Hacker News new | ask | show | jobs
by moonchrome 1387 days ago
My main problem with Entity Framework is the magic underneath.

Like simple operation

    x = Ef.Find(xid)
    x.Name = "something"
    y = Ef.Find(xid)

what is y.Name ? Even though you didn't save anything to the database yet ? And the second Find didn't actually refresh from the database ?

Oh and the random bugs where people improperly include related entities but it somehow ends up working because they are automatically added as you're firing off other related queries, until eventually it does not (usually in production only).

It's a really really complex system designed to look simple and pave over important details with "works most of the time" defaults.

4 comments

Once you move beyond trivial cases you really need to spend time understanding the principles behind the ORM you're using. They are always a very leaky abstraction, there is not really a way around that.
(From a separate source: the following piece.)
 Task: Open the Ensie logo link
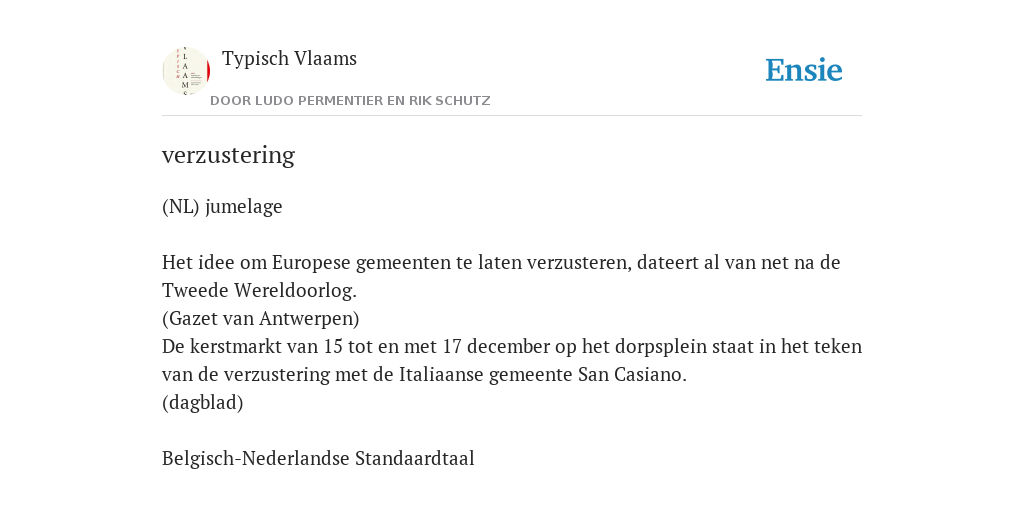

In this case the important part to know is that the DbContext represents the unit of work and "knows" Entities you previously queried on it. That's very useful, but also can hide bugs like you mentioned with the Includes. I do wish that you'd get more obvious errors if you forget an include, this can be really annoying to debug especially if you're new to EF Core. For read queries I mostly use Select instead of Include, which I find easier and more straightforward in most cases.
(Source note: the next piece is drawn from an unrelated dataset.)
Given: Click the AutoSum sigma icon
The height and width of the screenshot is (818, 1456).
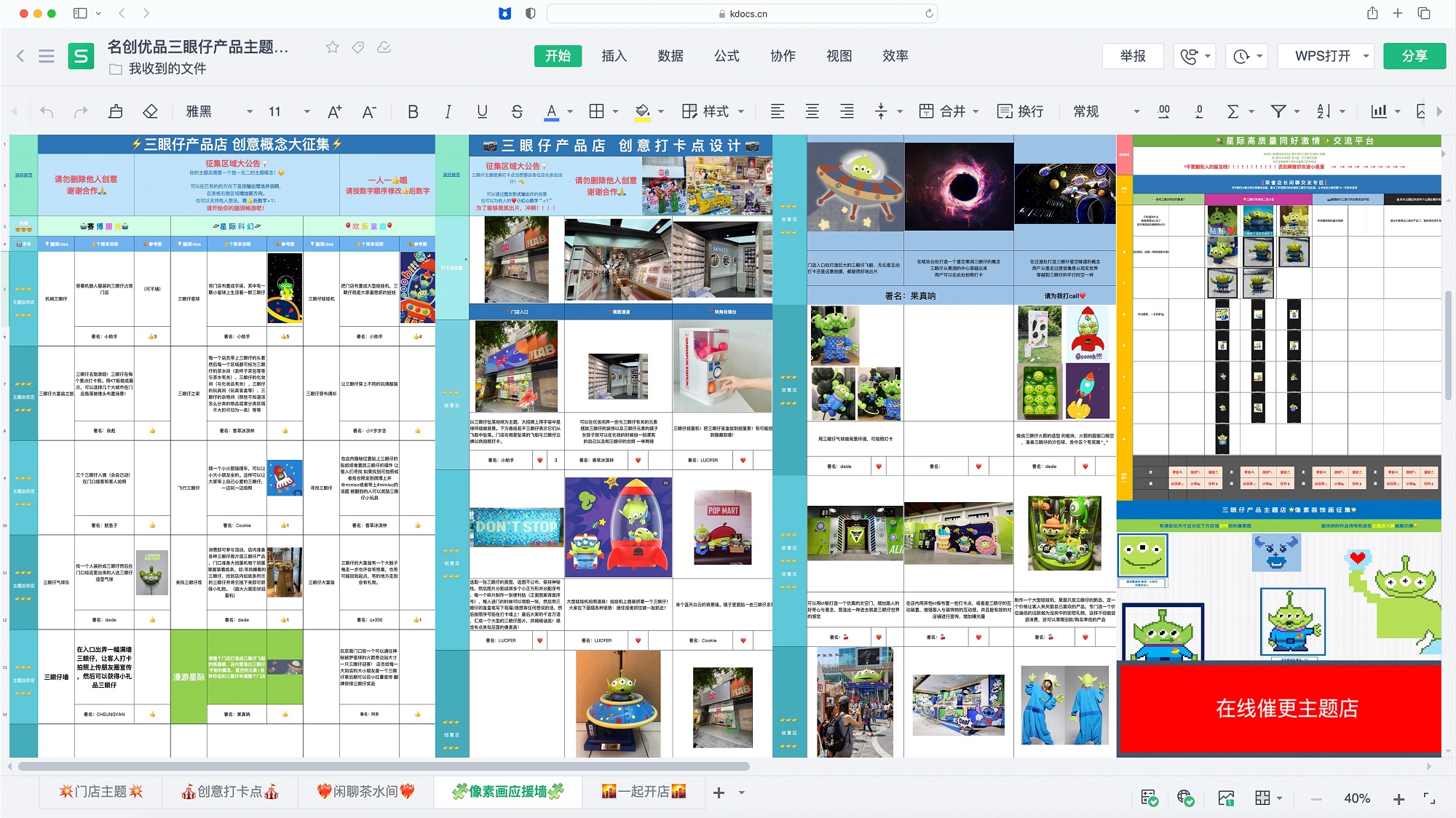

ORMs are really useful for making very common operations easy and for making stuff composable. They're also very complex and to make the best use of them you do need to understand both SQL and some basics on how your specific ORM generates this SQL.

>They're also very complex and to make the best use of them you do need to understand both SQL and some basics on how your specific ORM generates this SQL.
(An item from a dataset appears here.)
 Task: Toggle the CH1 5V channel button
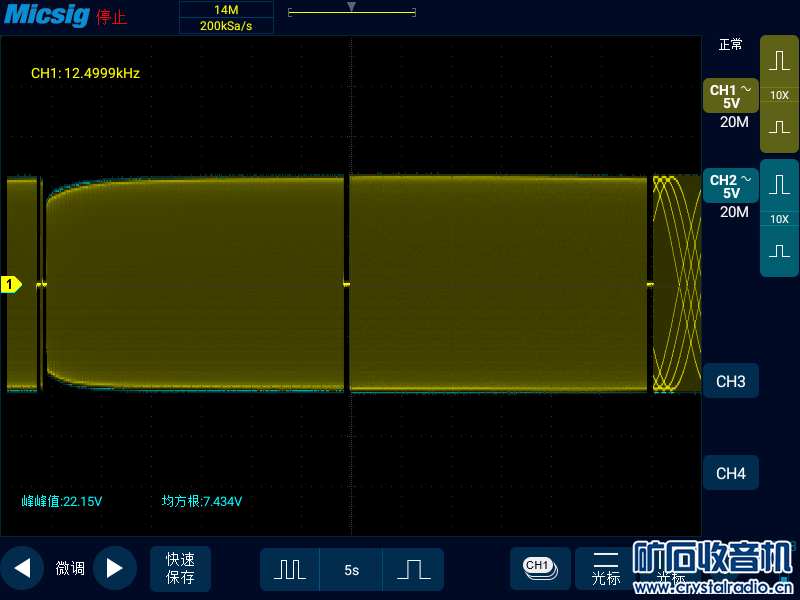pyautogui.click(x=731, y=96)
I think the biggest pitfall is how it maps object model to SQL.

The thing people fear about SQL query generation - IMO it's a non issue - when you identify hotspots you write your query manually, tools for that are there, it's easy to do retroactively and >90% of the code won't be the critical path.

DbContext is basically shared mutable state between your entire execution scope, and worst of all it makes it non-obvious.

> Once you move beyond trivial cases you really need to spend time understanding the principles behind the ORM you're using. They are always a very leaky abstraction, there is not really a way around that.

This is why I avoid ORMs in favor of writing SQL queries manually: I only need to understand one complex system for non-trivial cases instead of two.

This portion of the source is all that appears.